Your goal: Pictures excluded, please transcribe exactly the lines from the one with "Apple (227, 372)" through the end of the records below, and nothing more.

Given records:
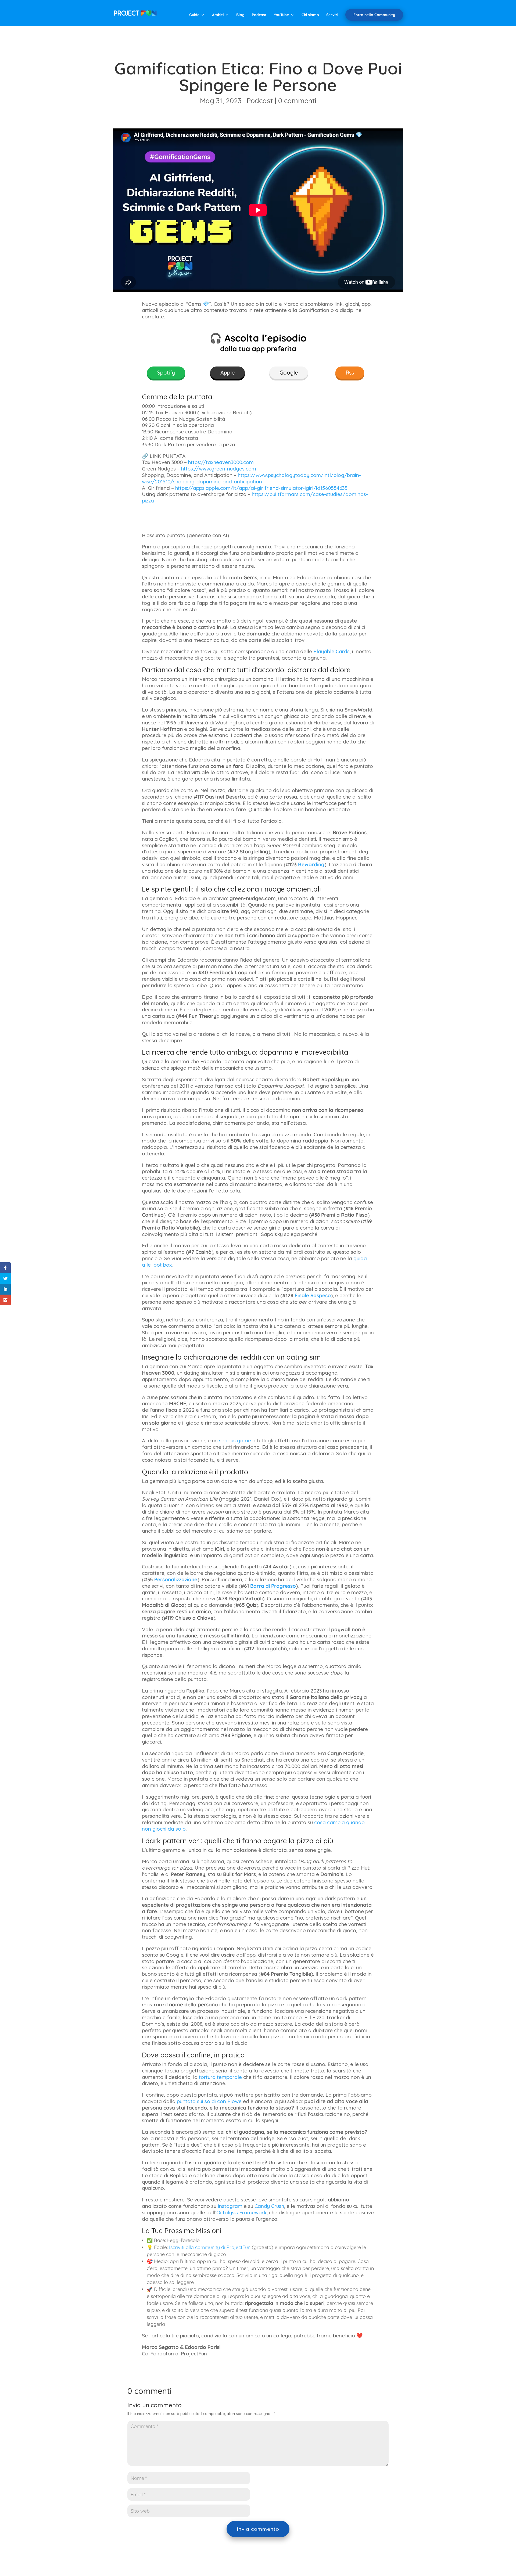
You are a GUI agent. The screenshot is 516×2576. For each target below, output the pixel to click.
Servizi (332, 15)
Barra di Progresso (273, 1586)
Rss (350, 372)
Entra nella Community (374, 14)
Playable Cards (331, 651)
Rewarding (311, 864)
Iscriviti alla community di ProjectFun (209, 2247)
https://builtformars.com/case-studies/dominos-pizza (255, 497)
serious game (235, 1440)
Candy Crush (269, 2206)
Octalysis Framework (241, 2212)
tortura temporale (220, 2077)
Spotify (166, 372)
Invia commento (258, 2529)
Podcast (259, 15)
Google (289, 372)
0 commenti (297, 100)
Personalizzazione (175, 1579)
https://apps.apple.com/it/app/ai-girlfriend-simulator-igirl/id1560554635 (261, 488)
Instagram (230, 2206)
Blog (240, 15)
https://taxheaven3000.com (221, 462)
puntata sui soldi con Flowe (209, 2101)
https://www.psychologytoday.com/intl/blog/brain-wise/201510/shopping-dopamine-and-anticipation (251, 478)
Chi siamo (310, 15)
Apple (227, 372)
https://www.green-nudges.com (218, 468)
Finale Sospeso (313, 1295)
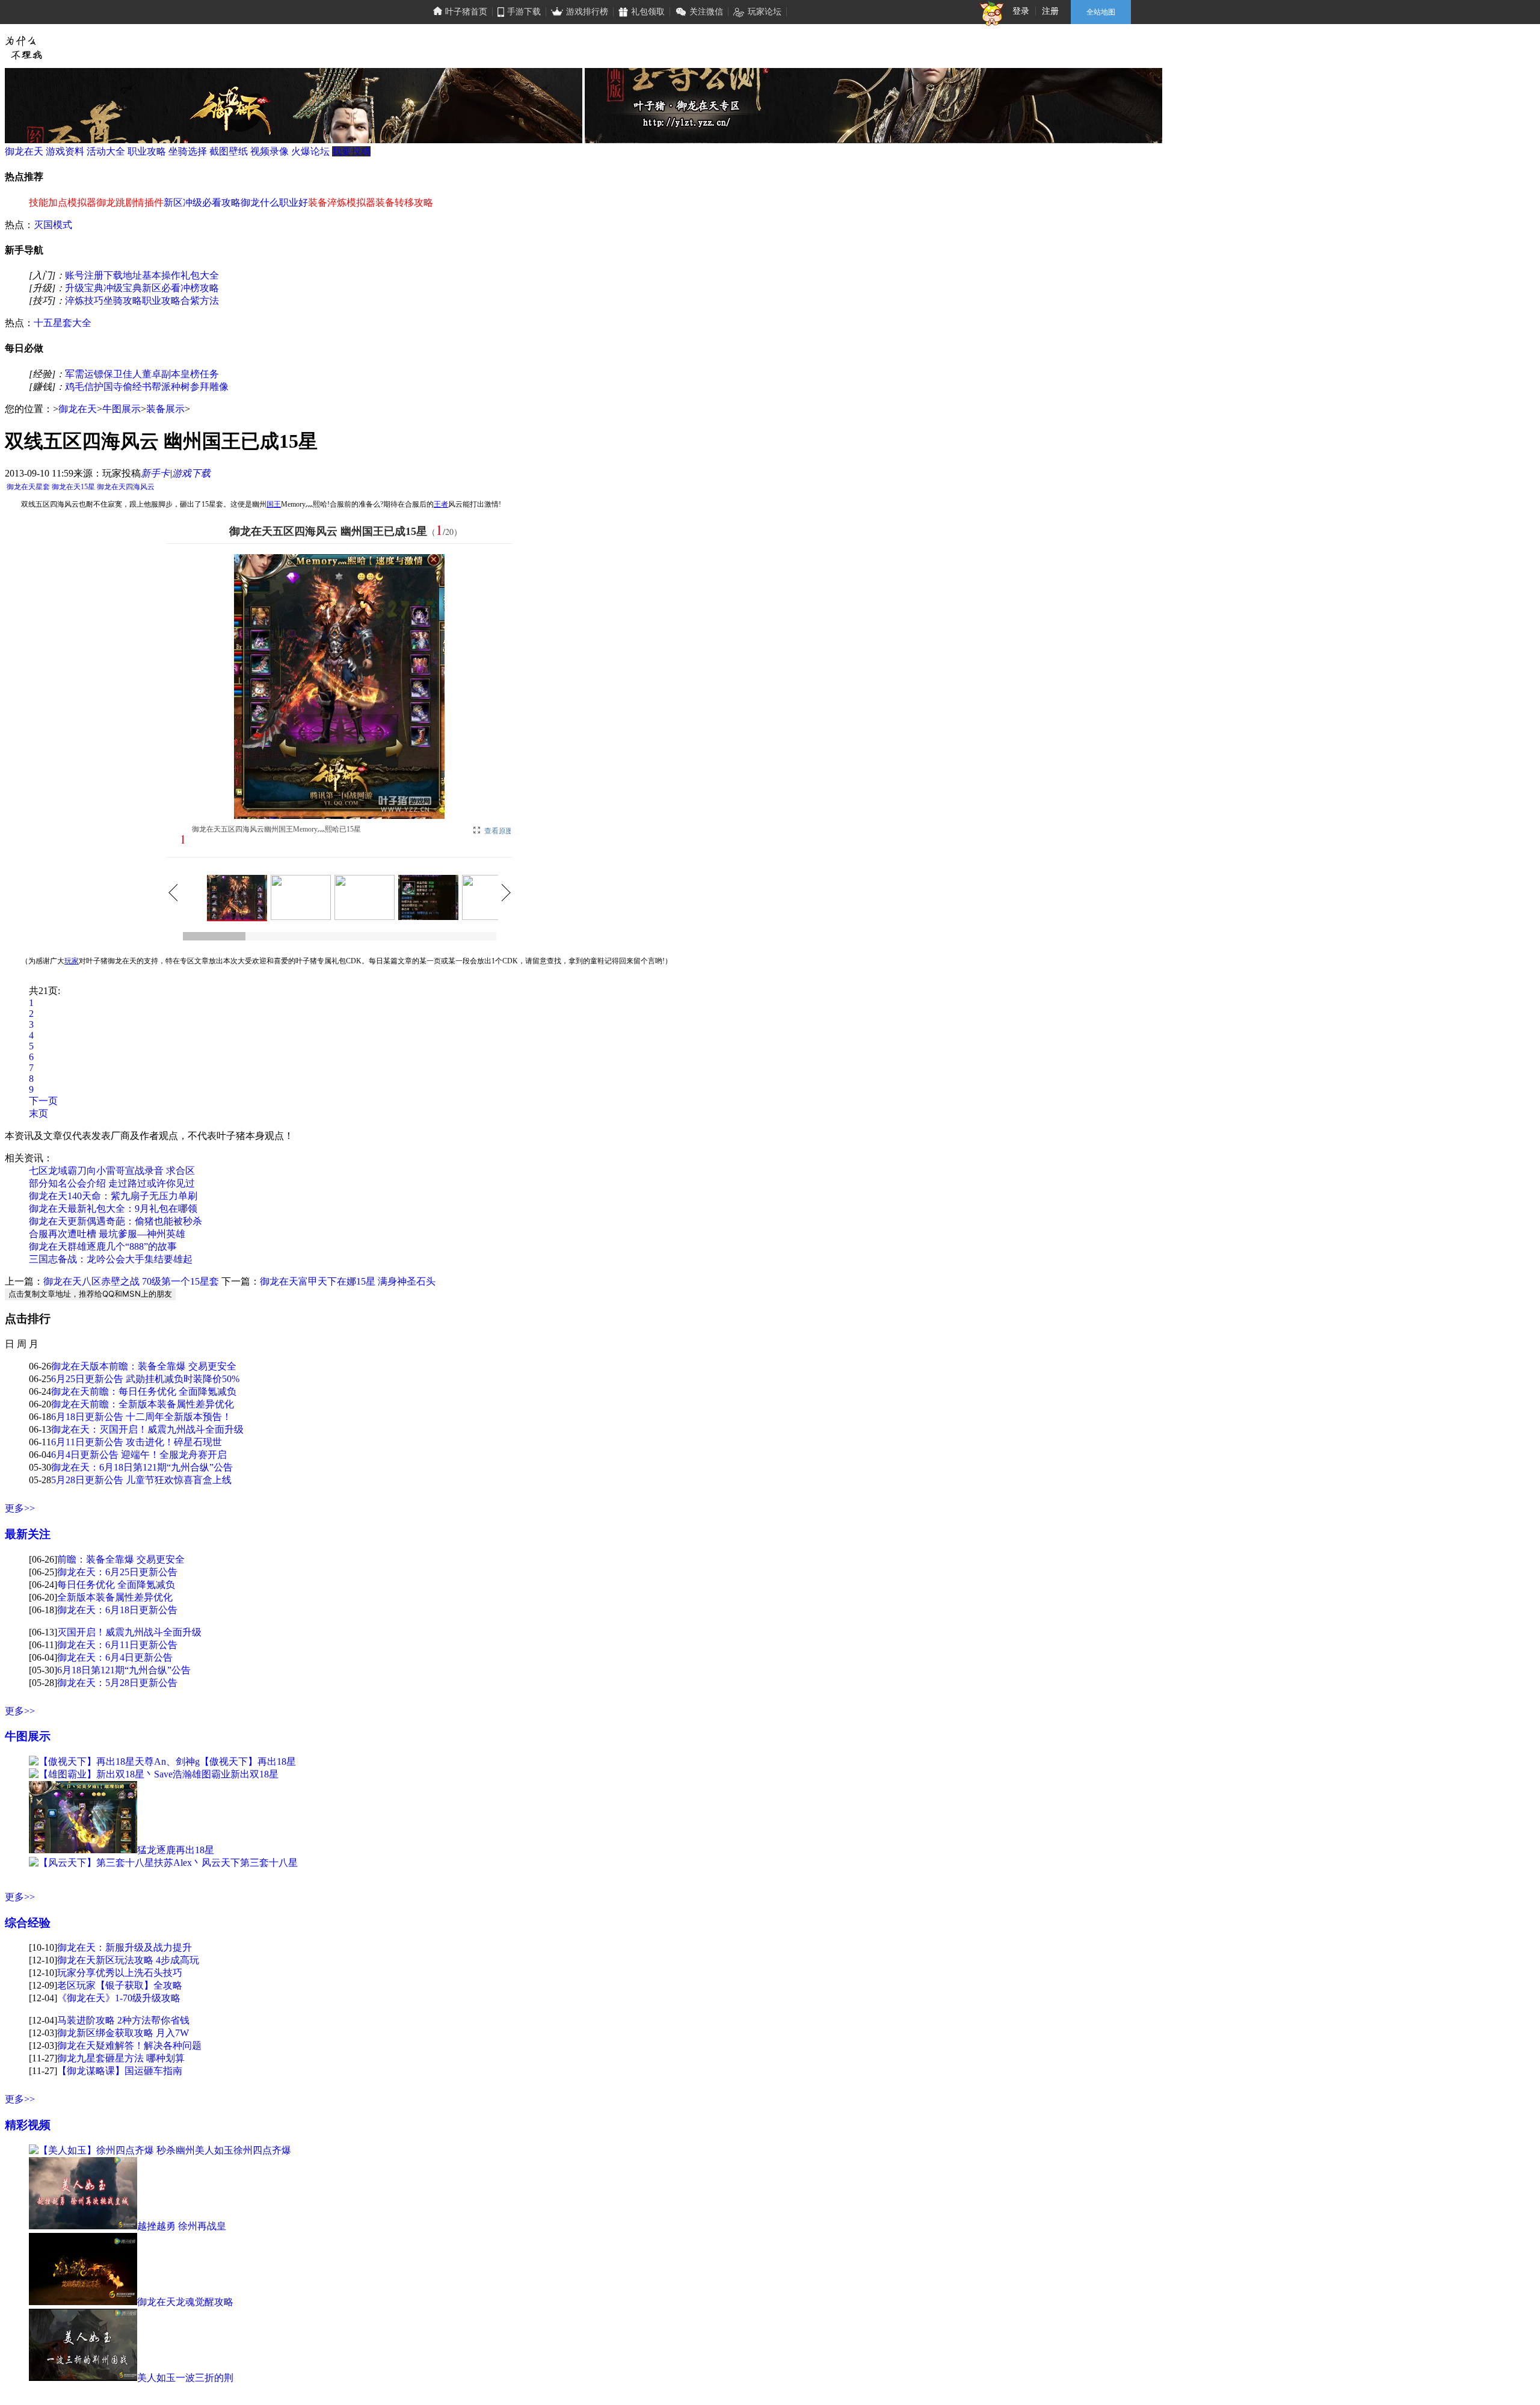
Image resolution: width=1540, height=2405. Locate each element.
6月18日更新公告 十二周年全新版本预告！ (141, 1417)
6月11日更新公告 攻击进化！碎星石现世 (136, 1442)
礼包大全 (199, 275)
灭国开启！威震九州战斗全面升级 (129, 1632)
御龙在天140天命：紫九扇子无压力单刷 (113, 1196)
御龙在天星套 (28, 487)
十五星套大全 (62, 323)
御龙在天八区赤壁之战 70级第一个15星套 (131, 1281)
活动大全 (106, 151)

Expected answer:
Apple (227, 372)
https://www.green-nudges.com (218, 468)
Finale Sospeso (313, 1295)
Image resolution: width=1540, height=2405. Locate each element.
6月18日更新公告 十二周年全新版本预告！ (141, 1417)
6月11日更新公告 攻击进化！碎星石现世 (136, 1442)
礼包大全 (199, 275)
灭国开启！威震九州战斗全面升级 (129, 1632)
御龙在天140天命：紫九扇子无压力单刷 (113, 1196)
御龙在天星套 (28, 487)
十五星套大全 (62, 323)
御龙在天八区赤壁之战 70级第一个15星套 (131, 1281)
活动大全 (106, 151)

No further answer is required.